#### [Quoted text]
(begin)

# Nie ma bo, nie ma czego potrzeba!



## Lovelybeauty

Good evening,

I wonder if anyone could give me the translation of the following sentences from Chopin's song "Mgła mi do oczu zawiewa złona":

"Nie ma bo, nie ma czego potrzeba!Dawno mi tutaj nudno, niemiło:"

Sorry I do not have any knowledge of Polish language. I tried to search on the Net, one of the translation is as below but doesn't seem to match Google Translate:

"All that I long for is faded and gone.
 I wander here in anguish, lonely and sad."

Thanks in advance.


----------



## Thomas1

Hello Lovelybeauty,

On the website of Fryderyk Chopin Institute, I found out that the English version of Bohdan Zaleski's lyrics is credited to James Kirkup. His interpretation looks possible to me.

A more literal translation:
"Nie ma bo, nie ma czego potrzeba!Dawno mi tutaj nudno, niemiło:"
"There isn't because there isn't what is needed! For a long time I have been bored and uneasy:"

 Also I think that the punctuation might be faulty in the first sentence of the given fragment.


----------



## Lovelybeauty

Hi Thomas1,

Thanks for great translation and reference .


----------



## Ben Jamin

The text fragment is not a complete sentence, even if it begins with a capital letter (a custom to start a line of poem with a capital letter is confusing.
Actually, to begin the translation with the words "Nie ma! is tricky, because we lack the context of the preceding sentence. It is not necessarily correct to translate it as "there isn't", it can also be "he/she/it has not".


----------



## Lovelybeauty

Hi Ben,

I am posting the text surrounding the sentence, would you have any suggestion?

"Mgła mi do oczu zawiewa złona,W prawo i wlewo ćmi naokoło;
Dumka na ustach brząknie i skona!
Niemo, och! niemo, bo niewesoło.


Nie ma bo, nie ma czego potrzeba!
Dawno mi tutaj nudno, niemiło:
Ni mego słońca! ni mego nieba!
Ni mego czegoś! Czym serce żyło."

Thanks.


----------



## DW

Lovelybeauty said:


> [...]
> 
> "Mgła mi do oczu zawiewa złona,W prawo i wlewo ćmi naokoło;
> Dumka na ustach brząknie i skona!
> Niemo, och! niemo, bo niewesoło.
> 
> 
> Nie ma bo, nie ma czego potrzeba!
> Dawno mi tutaj nudno, niemiło:
> Ni mego słońca! ni mego nieba!
> Ni mego czegoś! Czym serce żyło."
> 
> [...]



Well, let me show you my own idea for translating this,

following the original punctuation,

_There is no, since there isn't what's needed!
I've been long feeling bored, not good:
There isn't my sun! My sky, either!
Neither is there my something! That my heart used to live and breath!_
.

Hope you'll like this.


----------



## Thomas1

The title of this song is 'Nie ma, czego trzeba' (here you will find the lyrics page 4 (pdf) -- this is a website of Fryderyk Chopin Institute). To my understanding, in both the title and the beginnig of the second stanza, 'Nie ma' means what I wrote in my previous post. So I'd stick to 'There isn't' or, alternatively, use 'There is no' to translate 'Nie ma'. (I'm wondering if 'Nie ma' may also introduce the content of the 3rd and 4th lines in the same stanza.)

(end)

#### [Records]

(begin)

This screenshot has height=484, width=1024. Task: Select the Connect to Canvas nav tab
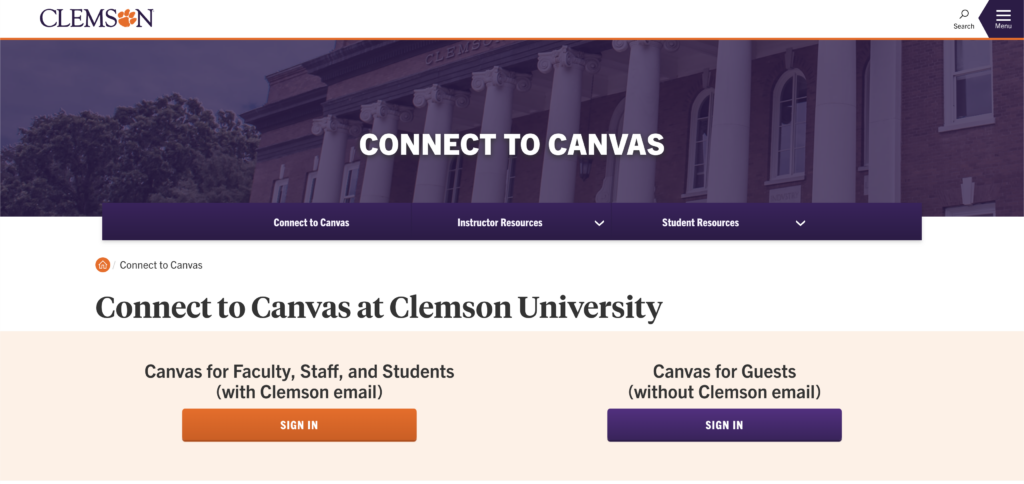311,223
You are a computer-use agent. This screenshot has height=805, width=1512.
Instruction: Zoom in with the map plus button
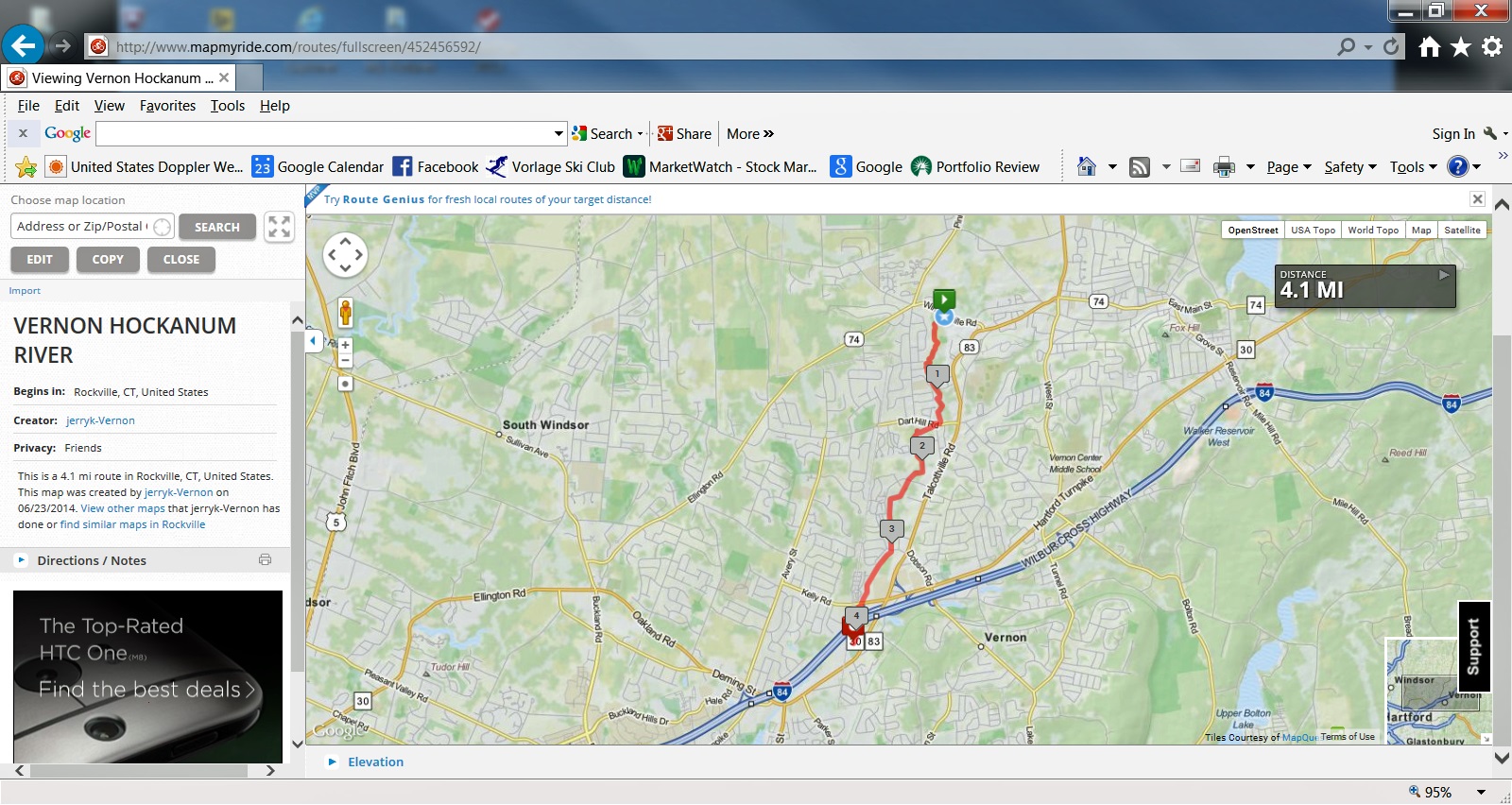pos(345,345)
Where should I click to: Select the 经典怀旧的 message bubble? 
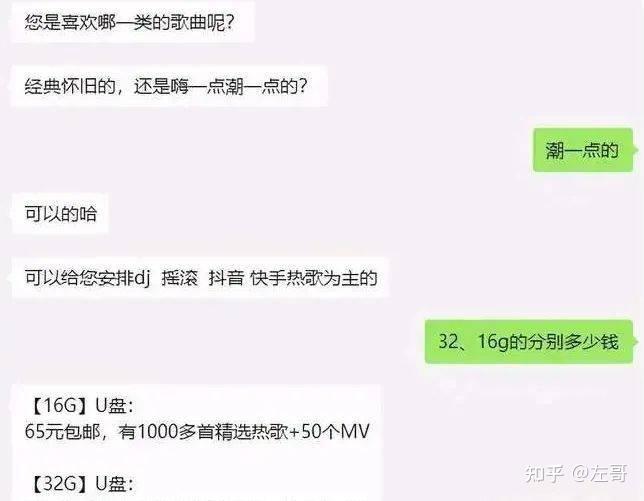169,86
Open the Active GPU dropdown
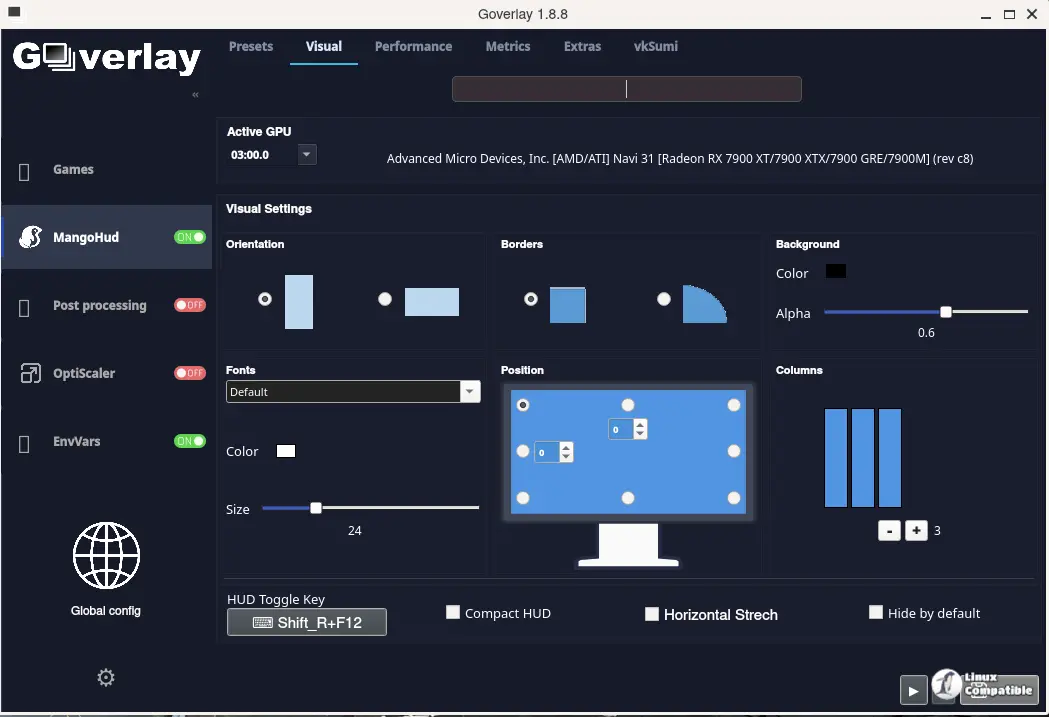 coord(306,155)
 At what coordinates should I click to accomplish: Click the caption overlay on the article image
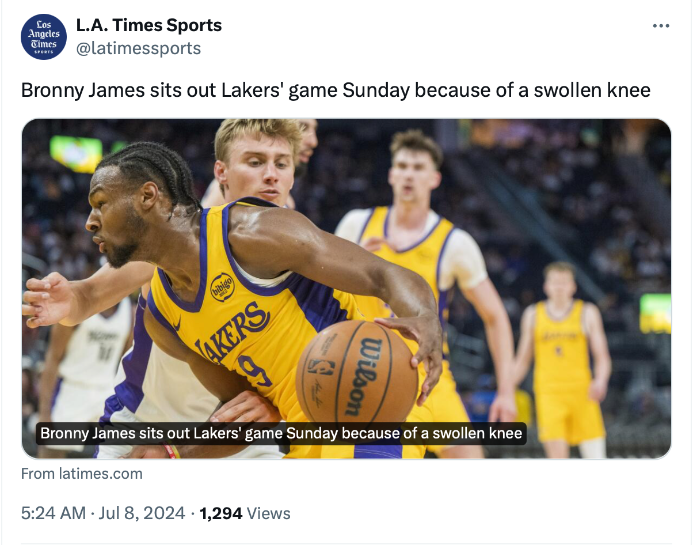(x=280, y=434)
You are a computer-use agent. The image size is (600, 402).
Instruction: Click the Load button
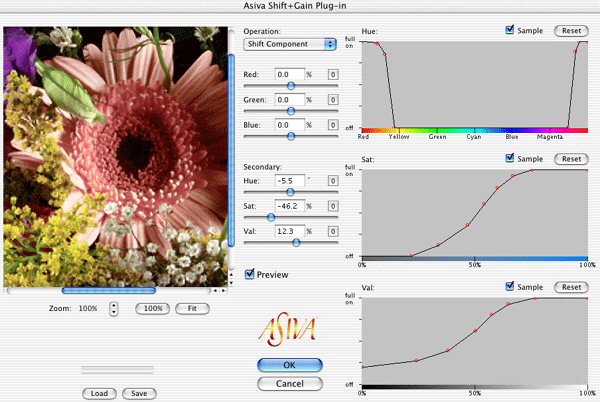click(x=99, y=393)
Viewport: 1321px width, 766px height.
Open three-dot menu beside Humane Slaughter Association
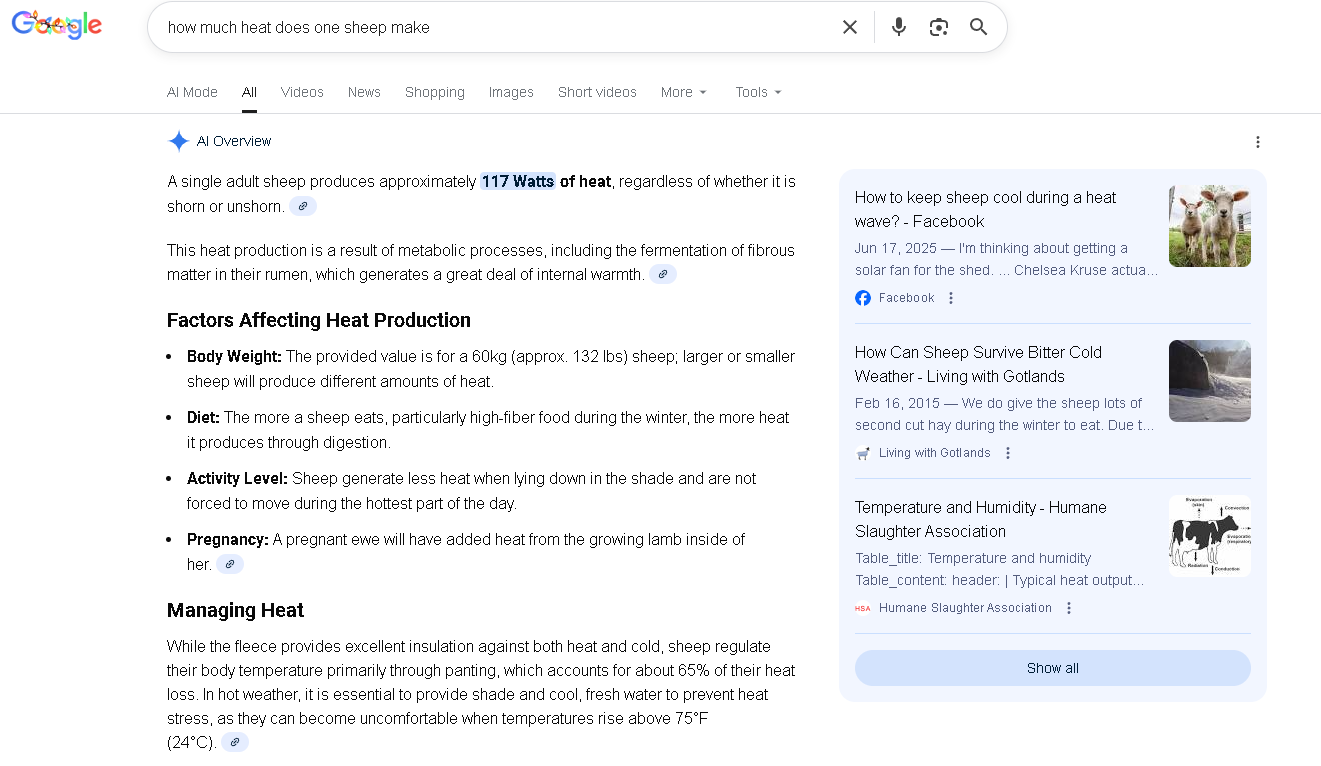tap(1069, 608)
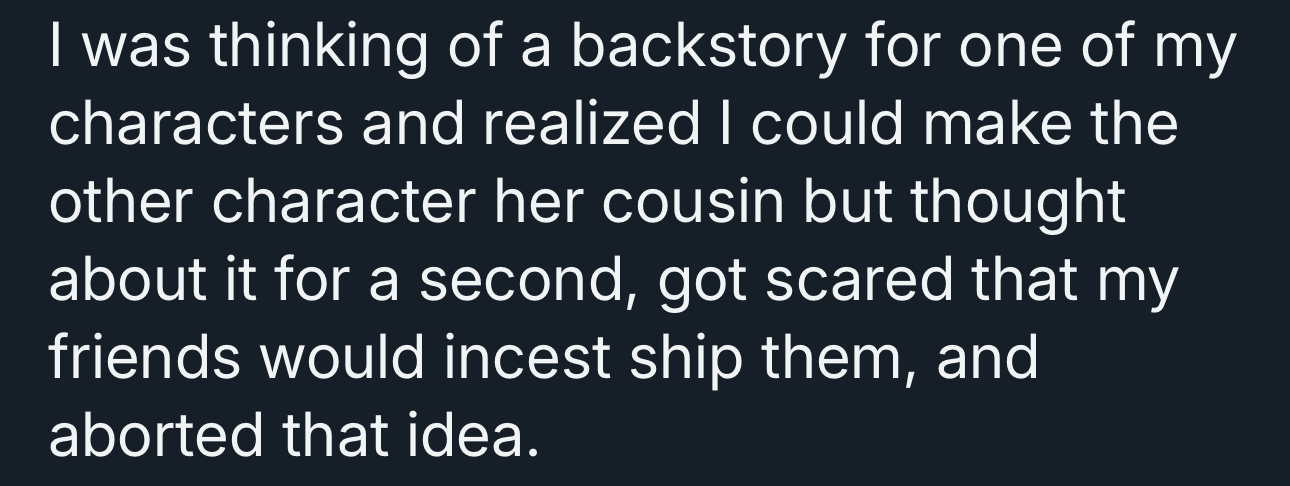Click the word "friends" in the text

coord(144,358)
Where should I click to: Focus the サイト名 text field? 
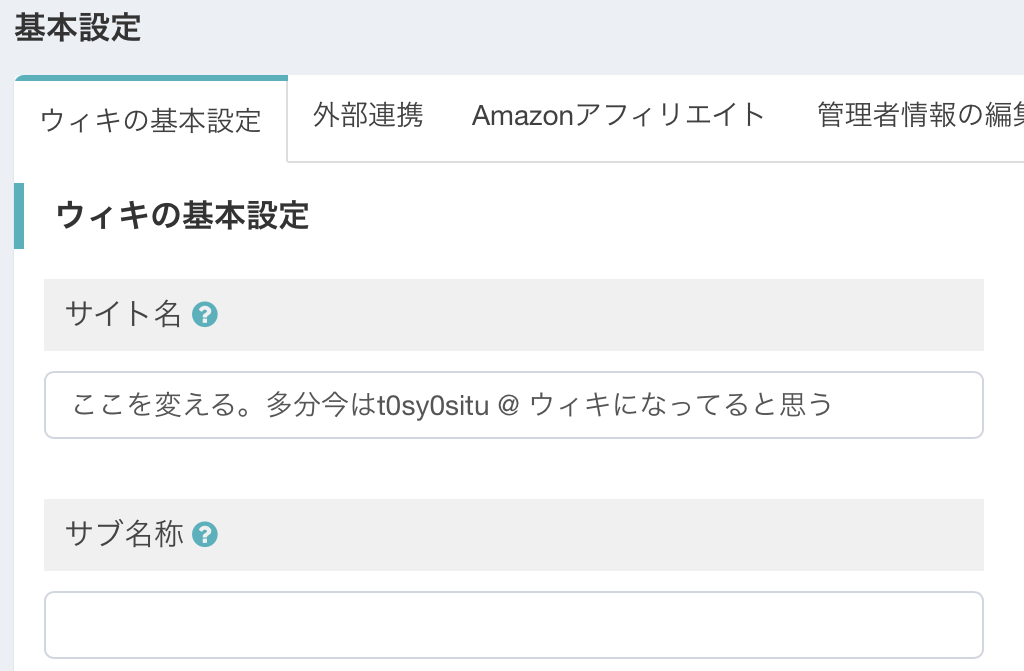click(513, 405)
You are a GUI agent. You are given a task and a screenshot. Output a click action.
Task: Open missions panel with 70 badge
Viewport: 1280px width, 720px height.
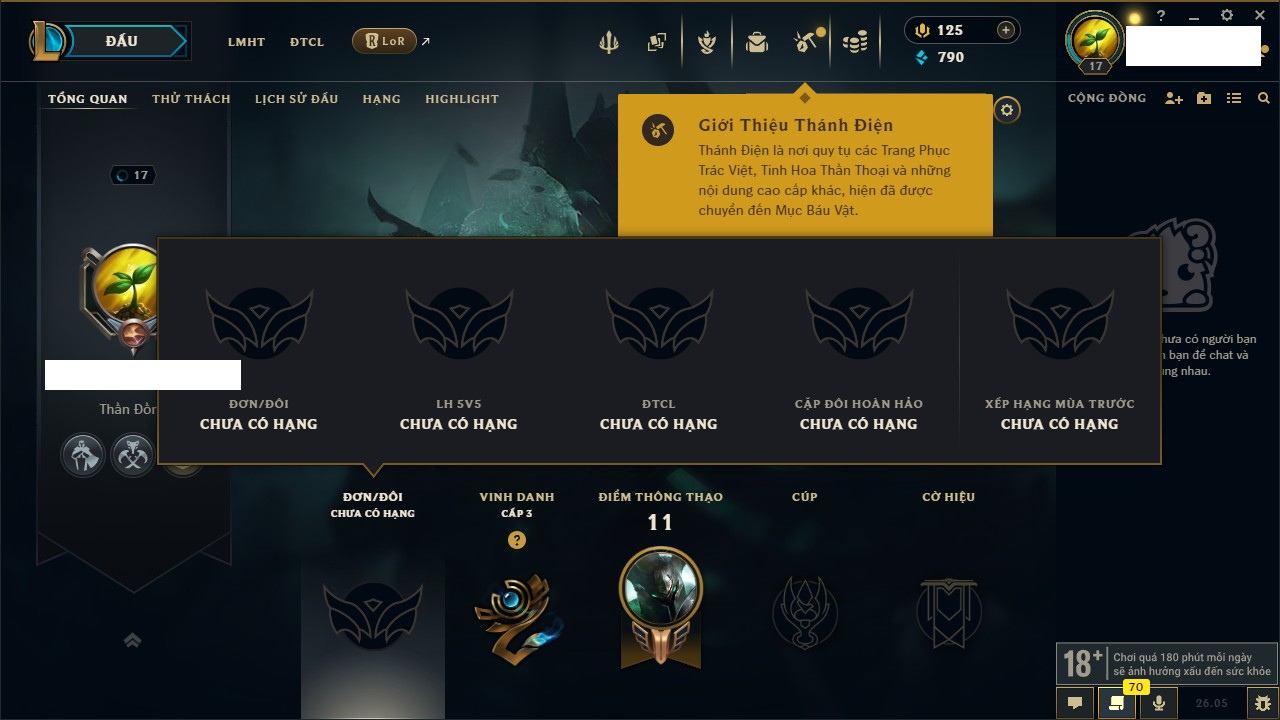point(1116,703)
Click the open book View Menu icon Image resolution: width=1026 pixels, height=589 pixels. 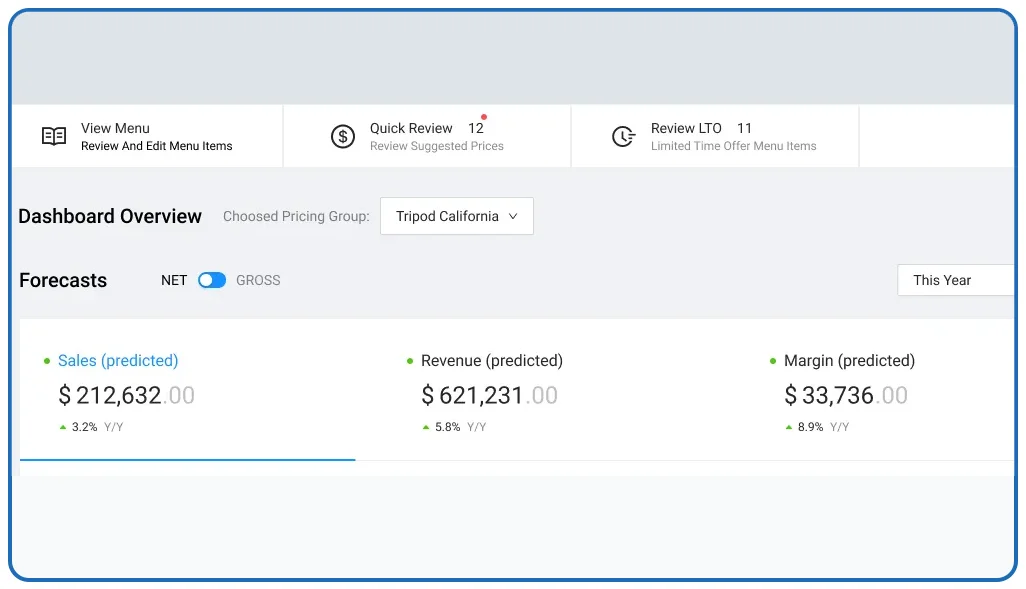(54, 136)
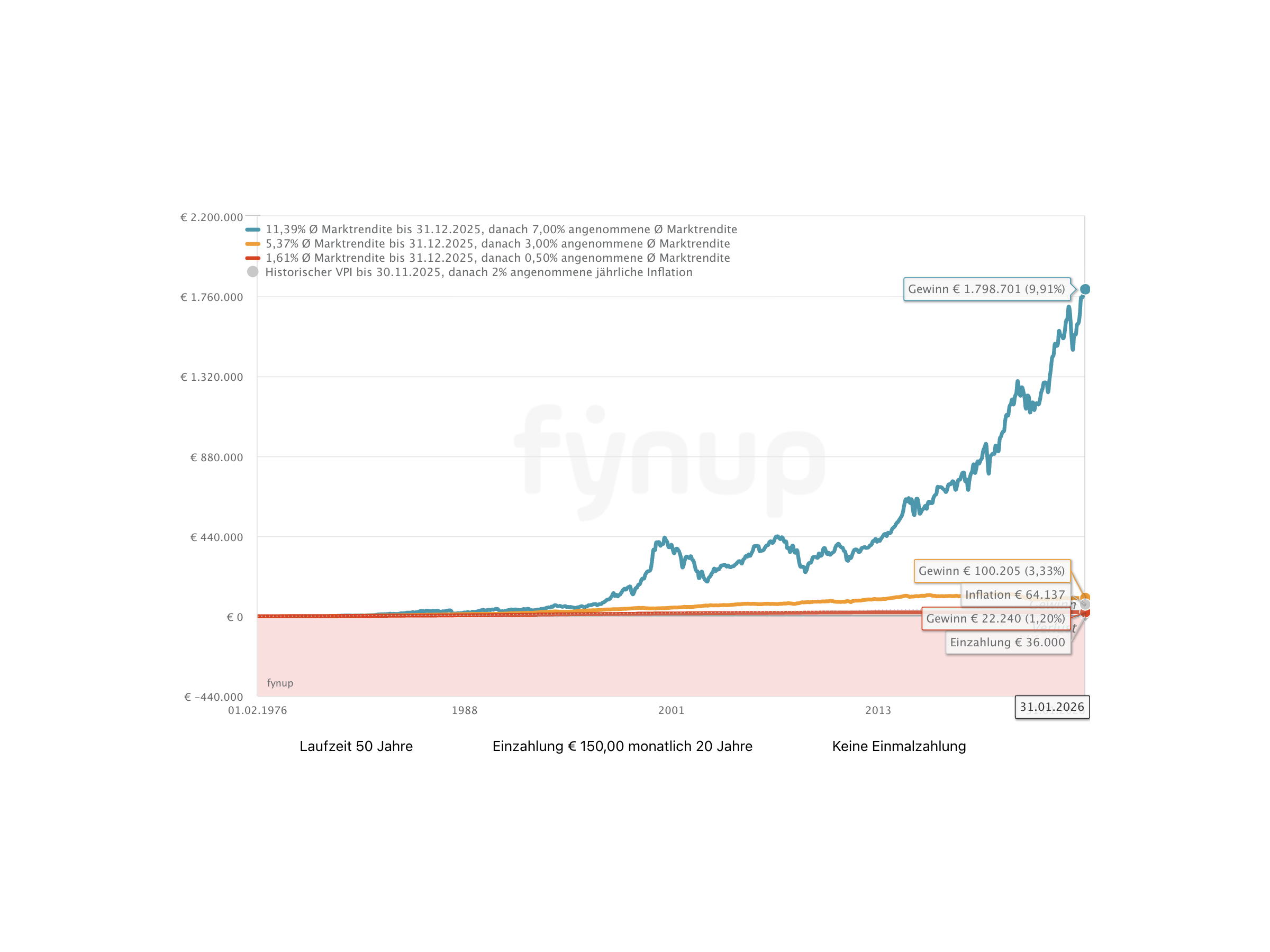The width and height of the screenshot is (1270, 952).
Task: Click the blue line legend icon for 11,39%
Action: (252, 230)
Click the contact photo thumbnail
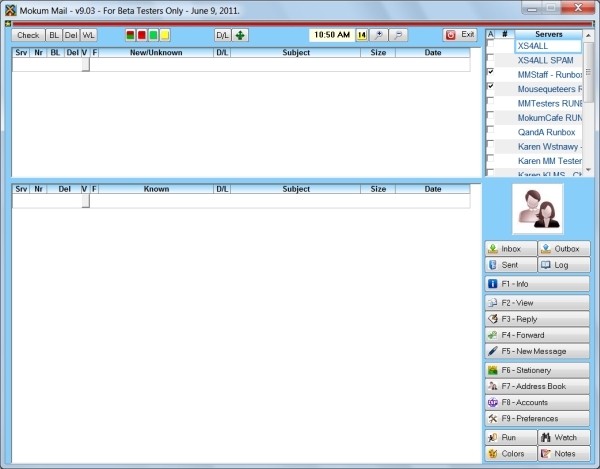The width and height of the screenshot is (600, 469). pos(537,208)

(end)

#### [Tasks to carry out]
#1 Please copy the passage of the Chopin song translation thread from "following the original" to "My sky, either!".
#2 Write the next part of the forum thread on translating the Chopin song lyrics, starting after its last post.

#### [Responses in order]
#1
following the original punctuation,

_There is no, since there isn't what's needed!
I've been long feeling bored, not good:
There isn't my sun! My sky, either!

#2
Nie ma bo, nie ma czego potrzeba!
Dawno mi tutaj nudno, niemiło:
Ni mego słońca! ni mego nieba!
Ni mego czegoś! Czym serce żyło.There isn't, because there isn't what's needed!
For a long time here I've been bored and uneasy:
Neither my sun nor my heaven is here!
Nor my something! The reason my heart lived for.



This is just a provisonary translation to give you the idea of what the Polish text says.


----------



## Ben Jamin

Thomas1 said:


> The title of this song is 'Nie ma, czego trzeba' (here you will find the lyrics page 4 (pdf) -- this is a website of Fryderyk Chopin Institute). To my understanding, in both the title and the beginnig of the second stanza, 'Nie ma' means what I wrote in my previous post. So I'd stick to 'There isn't' or, alternatively, use 'There is no' to translate 'Nie ma'. (I'm wondering if 'Nie ma' may also introduce the content of the 3rd and 4th lines in the same stanza.)
> 
> 
> 
> Nie ma bo, nie ma czego potrzeba!
> Dawno mi tutaj nudno, niemiło:
> Ni mego słońca! ni mego nieba!
> Ni mego czegoś! Czym serce żyło.There isn't, because there isn't what's needed!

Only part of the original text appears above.